Problem description —
Go through the material and return every line that contains the string "computer".

Data shown —

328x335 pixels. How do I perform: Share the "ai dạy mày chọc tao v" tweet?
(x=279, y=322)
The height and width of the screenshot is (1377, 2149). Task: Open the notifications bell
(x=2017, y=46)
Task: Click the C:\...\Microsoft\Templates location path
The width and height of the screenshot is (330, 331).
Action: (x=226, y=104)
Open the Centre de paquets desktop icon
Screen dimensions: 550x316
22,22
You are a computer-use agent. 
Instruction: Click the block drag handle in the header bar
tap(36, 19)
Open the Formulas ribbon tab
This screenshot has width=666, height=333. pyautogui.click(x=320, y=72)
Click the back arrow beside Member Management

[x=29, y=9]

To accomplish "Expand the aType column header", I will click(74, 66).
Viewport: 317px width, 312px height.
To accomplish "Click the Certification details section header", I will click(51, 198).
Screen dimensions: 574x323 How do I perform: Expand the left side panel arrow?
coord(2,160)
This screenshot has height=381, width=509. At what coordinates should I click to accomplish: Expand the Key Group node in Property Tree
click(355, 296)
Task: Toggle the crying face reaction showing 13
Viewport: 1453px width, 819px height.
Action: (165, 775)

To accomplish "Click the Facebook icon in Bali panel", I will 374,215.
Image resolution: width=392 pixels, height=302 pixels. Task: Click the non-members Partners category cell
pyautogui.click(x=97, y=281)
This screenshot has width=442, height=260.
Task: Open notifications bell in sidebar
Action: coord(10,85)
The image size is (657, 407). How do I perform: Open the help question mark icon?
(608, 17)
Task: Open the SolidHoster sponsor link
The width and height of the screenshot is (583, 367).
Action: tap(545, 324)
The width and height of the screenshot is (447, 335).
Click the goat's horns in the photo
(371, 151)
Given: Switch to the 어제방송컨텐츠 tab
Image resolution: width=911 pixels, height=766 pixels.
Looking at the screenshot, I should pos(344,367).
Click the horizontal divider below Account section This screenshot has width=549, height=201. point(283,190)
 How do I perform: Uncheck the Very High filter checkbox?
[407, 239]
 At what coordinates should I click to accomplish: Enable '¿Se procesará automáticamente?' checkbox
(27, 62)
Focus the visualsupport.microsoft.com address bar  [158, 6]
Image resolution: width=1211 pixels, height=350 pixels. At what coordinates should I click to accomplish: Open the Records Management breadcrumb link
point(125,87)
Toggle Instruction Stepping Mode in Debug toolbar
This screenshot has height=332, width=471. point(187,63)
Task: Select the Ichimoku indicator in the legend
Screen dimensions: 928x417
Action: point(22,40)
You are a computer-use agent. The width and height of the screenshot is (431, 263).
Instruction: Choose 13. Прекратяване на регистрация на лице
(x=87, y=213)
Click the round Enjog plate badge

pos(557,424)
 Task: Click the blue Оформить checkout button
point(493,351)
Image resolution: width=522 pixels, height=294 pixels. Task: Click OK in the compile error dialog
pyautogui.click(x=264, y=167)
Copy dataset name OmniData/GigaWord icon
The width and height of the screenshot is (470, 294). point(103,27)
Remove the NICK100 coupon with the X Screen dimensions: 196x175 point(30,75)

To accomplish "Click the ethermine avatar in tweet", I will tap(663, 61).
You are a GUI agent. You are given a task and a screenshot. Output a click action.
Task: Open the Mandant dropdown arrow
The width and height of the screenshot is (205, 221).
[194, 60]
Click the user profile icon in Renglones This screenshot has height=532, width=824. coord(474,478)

Result of the task —
You are a computer-use agent. 
You are a computer-use agent. The width and height of the screenshot is (431, 263).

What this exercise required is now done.